::: Texto extraído
2.
Em 2010, na revista do espaço literário TRIPLOV
dei a lume sobre o poeta de “Interior à luz” um bloco que, um par
de anos após, sairia na forma de antologia mínima sob a chancela da
Sirgo.
Permitam-me que cite a
pequena introdução.
Referi eu nela
“Há,
neste acervo, um verso que a meu ver descreve com exactidão o mundo da
escrita de António Salvado: “só a natureza purifica os sons”, diz
ele a dada altura no poema dedicado a Claudio Rodriguez. (Claudio
Rodriguez, sublinho, ou seja: um dos poetas europeus onde a natureza se
confrontou decisivamente com os sons duma modernidade assumida,
reencaminhada nos troços vicinais de um continente que não perdera de
vista a claridade da Grécia mas sabia ser impossível não a tentar
reconverter através do mergulho achado em Rimbaud e Dylan Thomas).
Poeta da natureza, António
Salvado? Sim, mas também da linguagem que a certifica, perpassa e
ultrapassa. Conhecedor dos clássicos, sempre soube viajar – como fica
patente nesta pequena antologia – pela comovida desconstrução da escrita.
E, assim, é um contemporâneo
tanto dos que se foram como de todos os outros que a seguir irão vindo”.
Acrescentaria agora: poeta da
nostalgia e da memória, duas linhas de força que norteiam grande parte da
sua poesia, ainda que a sua lira se envolva noutras, quais sejam o apego
àquilo que se observa na senda dum realismo caldeado pelas presenças do
amor aos pequenos ritmos – aparentemente pequenos, sublinharia – à grande
contemplação do que nos rodeia a todos e ao autor o rodeou em momentos que
ele cifrou para lhes guardar a singularidade.
É NOITE, MÃE
As folhas já começam a
cobrir o bosque, mãe, do teu outono puro... São tantas as palavras
deste amor que presas os meus lábios retiveram pra colocar na tua
face, mãe!...
::::::
Tarefas -
• 1. No texto extraído sobre a poesia de António Salvado, por que motivo o autor sublinha o nome de Claudio Rodriguez? Responda com uma a três frases.
• 2. Prossiga o texto extraído sobre a poesia de António Salvado a partir da última frase apresentada.
As linhas apresentadas adiante não têm papel nenhum nas tarefas.
::: Material fornecido
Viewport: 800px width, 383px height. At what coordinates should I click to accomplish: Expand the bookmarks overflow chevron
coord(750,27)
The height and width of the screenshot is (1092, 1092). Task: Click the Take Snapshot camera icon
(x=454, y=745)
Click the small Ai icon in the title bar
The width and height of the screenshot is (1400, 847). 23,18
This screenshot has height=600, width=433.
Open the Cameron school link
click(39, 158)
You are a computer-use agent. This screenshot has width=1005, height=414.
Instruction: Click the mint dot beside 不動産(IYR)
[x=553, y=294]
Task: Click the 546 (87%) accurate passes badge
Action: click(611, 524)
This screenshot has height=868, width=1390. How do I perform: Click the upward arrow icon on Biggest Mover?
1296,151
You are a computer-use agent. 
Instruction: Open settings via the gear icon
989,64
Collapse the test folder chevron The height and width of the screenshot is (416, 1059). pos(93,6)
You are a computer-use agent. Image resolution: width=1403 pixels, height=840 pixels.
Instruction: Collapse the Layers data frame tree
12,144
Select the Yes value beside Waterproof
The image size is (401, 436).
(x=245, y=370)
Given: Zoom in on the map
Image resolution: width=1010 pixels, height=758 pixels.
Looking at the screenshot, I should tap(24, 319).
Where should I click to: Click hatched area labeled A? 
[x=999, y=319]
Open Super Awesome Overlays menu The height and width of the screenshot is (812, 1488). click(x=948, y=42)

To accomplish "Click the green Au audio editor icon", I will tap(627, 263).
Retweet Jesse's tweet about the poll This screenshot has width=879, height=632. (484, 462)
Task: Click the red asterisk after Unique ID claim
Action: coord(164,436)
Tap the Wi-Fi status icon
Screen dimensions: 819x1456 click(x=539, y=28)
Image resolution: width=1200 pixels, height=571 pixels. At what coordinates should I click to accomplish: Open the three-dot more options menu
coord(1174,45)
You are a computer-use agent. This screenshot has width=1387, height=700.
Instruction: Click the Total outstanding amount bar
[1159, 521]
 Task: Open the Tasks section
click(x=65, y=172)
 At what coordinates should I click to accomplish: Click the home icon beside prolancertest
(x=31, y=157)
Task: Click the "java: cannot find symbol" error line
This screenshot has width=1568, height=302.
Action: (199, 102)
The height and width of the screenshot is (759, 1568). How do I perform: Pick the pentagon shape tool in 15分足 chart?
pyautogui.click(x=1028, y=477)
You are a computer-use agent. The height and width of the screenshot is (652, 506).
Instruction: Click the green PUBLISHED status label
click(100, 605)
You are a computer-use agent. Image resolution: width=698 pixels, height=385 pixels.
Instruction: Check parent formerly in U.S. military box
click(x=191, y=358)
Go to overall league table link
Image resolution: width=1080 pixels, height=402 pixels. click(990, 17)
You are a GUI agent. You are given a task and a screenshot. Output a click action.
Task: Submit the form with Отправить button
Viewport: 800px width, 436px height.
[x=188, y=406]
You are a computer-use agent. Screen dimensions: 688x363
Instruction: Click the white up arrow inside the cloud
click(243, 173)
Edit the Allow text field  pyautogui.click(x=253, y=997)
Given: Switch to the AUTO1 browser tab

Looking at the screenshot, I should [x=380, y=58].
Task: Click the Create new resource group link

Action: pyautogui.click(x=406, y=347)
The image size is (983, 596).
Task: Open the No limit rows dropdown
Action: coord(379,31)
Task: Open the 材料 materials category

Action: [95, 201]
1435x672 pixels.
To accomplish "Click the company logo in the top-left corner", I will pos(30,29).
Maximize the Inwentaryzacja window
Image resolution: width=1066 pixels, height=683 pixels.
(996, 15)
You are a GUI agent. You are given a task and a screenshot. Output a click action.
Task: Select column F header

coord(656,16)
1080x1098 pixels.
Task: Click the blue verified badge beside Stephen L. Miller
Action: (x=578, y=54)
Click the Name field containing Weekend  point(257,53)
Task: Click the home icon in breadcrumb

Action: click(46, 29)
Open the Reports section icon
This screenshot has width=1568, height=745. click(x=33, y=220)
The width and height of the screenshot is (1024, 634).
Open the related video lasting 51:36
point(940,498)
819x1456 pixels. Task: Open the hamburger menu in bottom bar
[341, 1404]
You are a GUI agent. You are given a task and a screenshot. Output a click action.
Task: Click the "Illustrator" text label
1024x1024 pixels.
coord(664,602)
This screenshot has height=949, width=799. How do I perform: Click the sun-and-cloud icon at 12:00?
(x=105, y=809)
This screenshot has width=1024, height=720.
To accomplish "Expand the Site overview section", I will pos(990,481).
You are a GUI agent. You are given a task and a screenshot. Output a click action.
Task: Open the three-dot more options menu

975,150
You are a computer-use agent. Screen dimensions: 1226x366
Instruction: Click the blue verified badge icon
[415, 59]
::::::
As respostas -
• 1. O autor sublinha Claudio Rodriguez por ser um dos poetas europeus em que a natureza se confrontou decisivamente com os sons duma modernidade assumida. Essa modernidade foi reencaminhada num continente que não perdera de vista a claridade da Grécia, mas que sabia ser impossível não a tentar reconverter através do mergulho achado em Rimbaud e Dylan Thomas.

• 2.
Continuamente o bosque se define em lividez de
pântanos agora, e aviva sempre mais as desprendidas folhas que
tornam minha dor maior. No chão do sangue que me deste, humilde e
triste, as beijo. Um dia pra contigo terei sido cruel: a minha boca,
em cada latejar do vento pelos ramos, procura, seca, o teu perdão
imenso...
É noite, mãe: aguardo, olhos fechados, que uma
qualquer manhã me ressuscite!...
Versos esses que atingem noutro registo a
fundíssima lembrança de presenças amadas e onde se percebe, para além do
que se pressente, o sinal maior duma comoção que as palavras permitem
evocar e, diria, tornar figura intensa duma re-ligação.
EPITÁFIO
Porque
sabias os caminhos
que
encontrarias na viagem,
sem desaires
nem labirintos
a tua vida foi
a simples
maneira de
atravessares
no mundo
brenhas e neblinas.
Não precisavas
de milagres
para aqueceres
a tua crença:
afagos de
serenidade,
os dias
chegavam passavam
com a mesma
limpidez quente
e mansa que a
fé torna clara.
Desfolho rente
à tua campa
os ramos de
malvas: lembranças
do cálido
peregrinar
das contas
puras do rosário
que os dedos
do amor rezaram
à espera de um céu alcançado.
Um outro
timbre na obra de António Salvado é-nos dado pelo senso de humor crítico e
pela ironia, crespa mas afável (como sabem uma por vezes não
desdenha a outra…até a implica)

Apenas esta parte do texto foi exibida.